# [Text block]
■ ■ ■ ■

In 1936, when he was just twenty-four years old, Alan Turing wrote a remarkable paper in which he outlined the theory of computation, laying out the ideas that underlie all modern computers. This groundbreaking and powerful theory now forms the basis of computer science. In Turing's Vision, Chris Bernhardt explains the theory, Turing's most important contribution, for the general reader. Bernhardt argues that the strength of Turing's theory is its simplicity, and that, explained in a straightforward manner, it is eminently understandable by the nonspecialist. As Marvin Minsky writes, "The sheer simplicity of the theory's foundation and extraordinary short path from this foundation to its logical and surprising conclusions give the theory a mathematical beauty that alone guarantees it a permanent place in computer theory." Bernhardt begins with the foundation and systematically builds to the surprising conclusions. He also views Turing's theory in the context of mathematical history, other views of computation (including those of Alonzo Church), Turing's later work, and the birth of the modern computer.

■ ■ ■ ■

# [Information supplied]
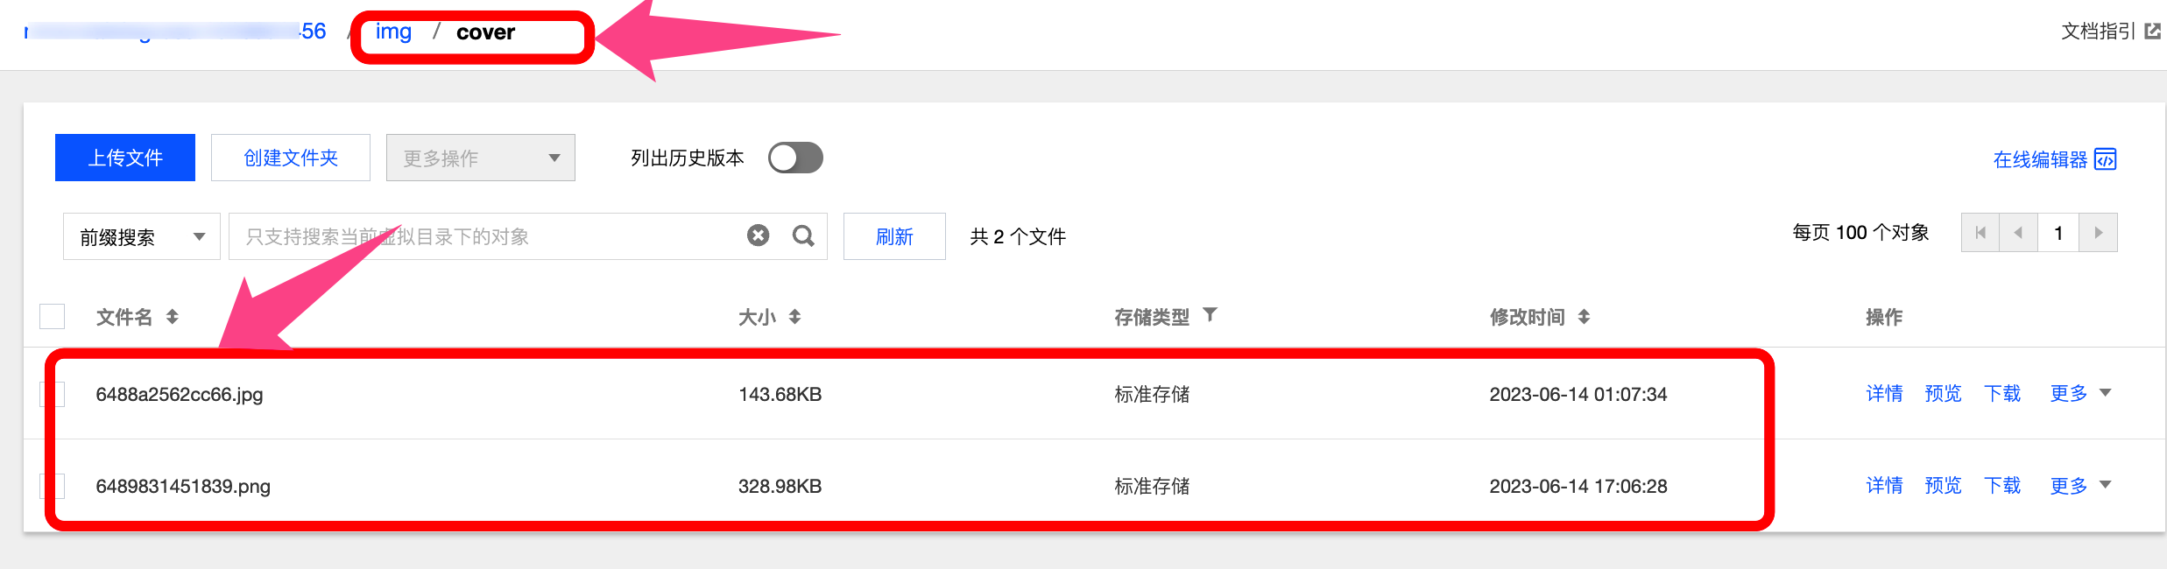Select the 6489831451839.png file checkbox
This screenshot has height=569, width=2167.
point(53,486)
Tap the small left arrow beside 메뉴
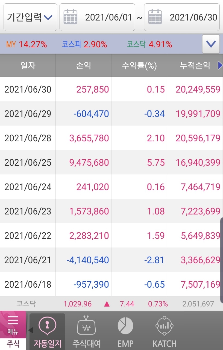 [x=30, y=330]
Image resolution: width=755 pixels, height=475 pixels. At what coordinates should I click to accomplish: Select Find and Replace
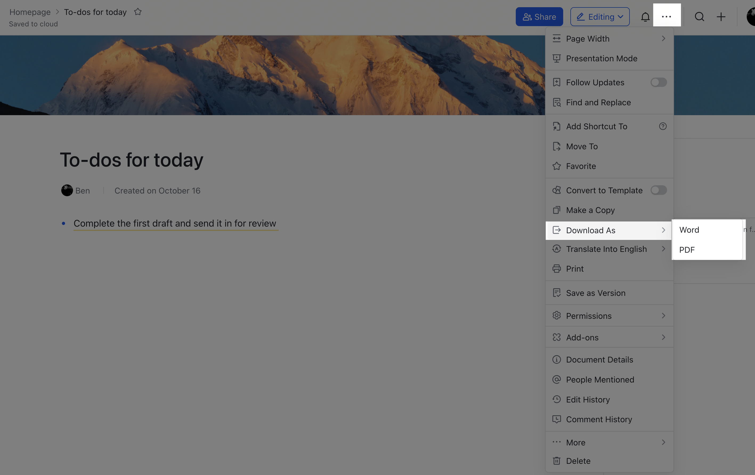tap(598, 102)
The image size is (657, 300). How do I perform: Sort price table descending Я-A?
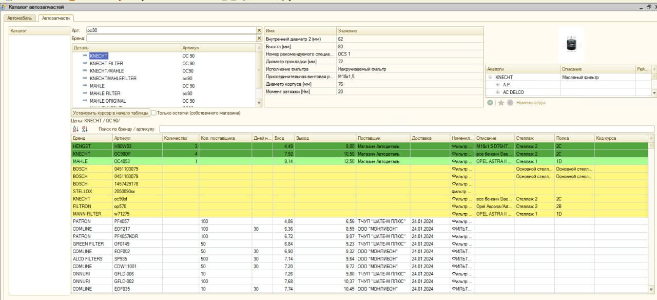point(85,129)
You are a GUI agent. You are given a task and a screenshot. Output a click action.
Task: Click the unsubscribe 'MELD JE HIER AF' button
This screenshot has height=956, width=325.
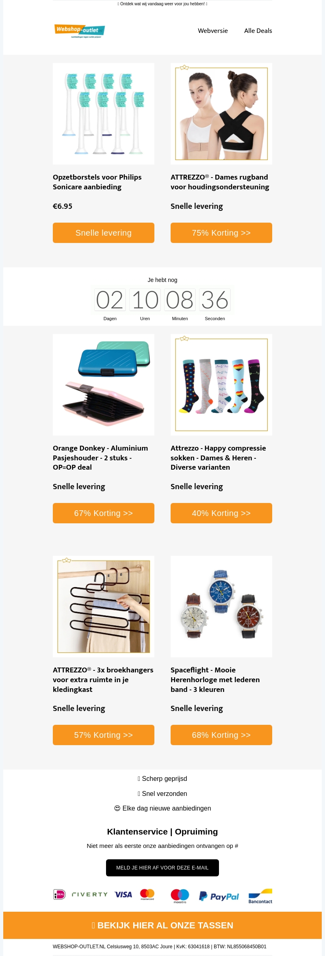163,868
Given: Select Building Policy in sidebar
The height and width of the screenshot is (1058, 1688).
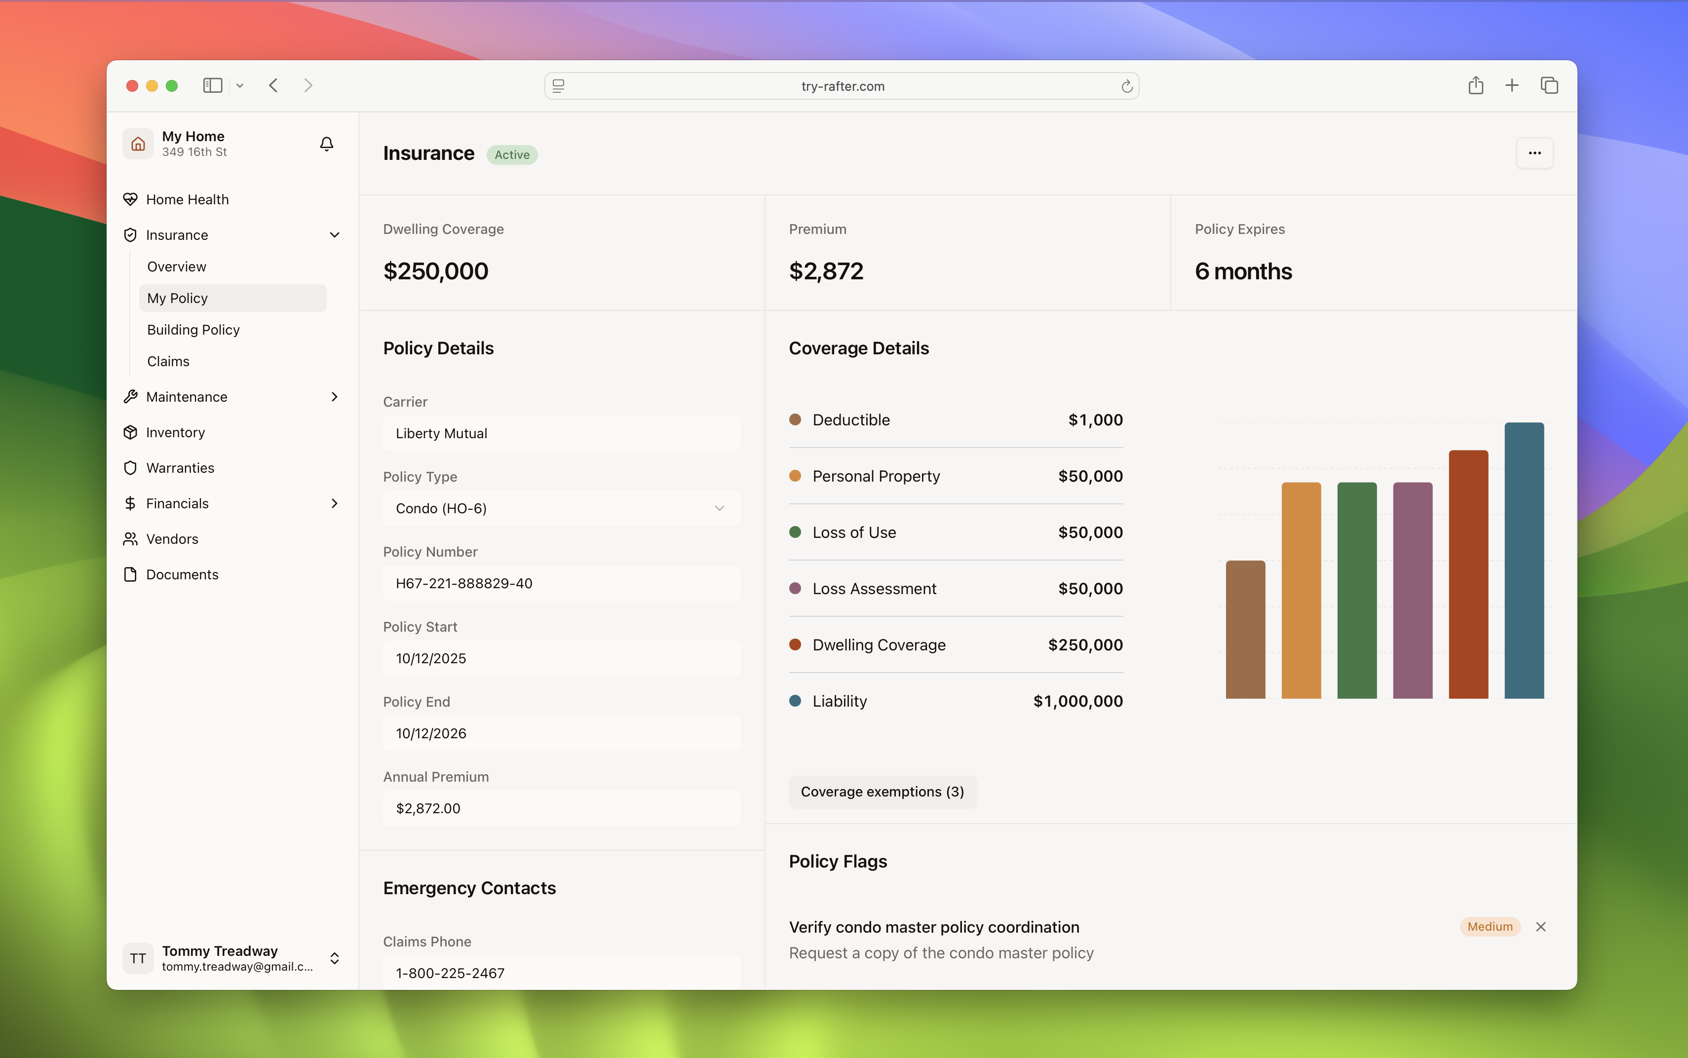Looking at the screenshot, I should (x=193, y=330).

■ ■ ■ ■

# [Task 1]
In the book description, how old was Alan Turing when he wrote his 1936 paper on the theory of computation?
# [Task 2]
Summarize the book description in two sentences.
# [Task 3]
Carry on the book description from its final sentence.
The entries have no connection to the book description.

# [Task output 1]
He was twenty-four years old.

# [Task output 2]
In Turing's Vision, Chris Bernhardt explains for the general reader the theory of computation that Alan Turing outlined in 1936, which underlies all modern computers and forms the basis of computer science. Arguing that the theory's strength is its simplicity, Bernhardt builds from its foundation to its surprising conclusions and places it in the context of mathematical history, other views of computation, Turing's later work, and the birth of the modern computer.

# [Task output 3]
In the paper, "On Computable Numbers, with an Application to the Entscheidungsproblem," Turing thinks carefully about how humans perform computation, breaking it down into a sequence of steps, and then constructs theoretical machines capable of performing each step. Turing wanted to show that there were problems that were beyond any computer's ability to solve; in particular, he wanted to find a decision problem that he could prove was undecidable. To explain Turing's ideas, Bernhardt examines three well-known decision problems to explore the concept of undecidability; investigates theoretical computing machines, including Turing machines; explains universal machines; and proves that certain problems are undecidable, including Turing's problem concerning computable numbers.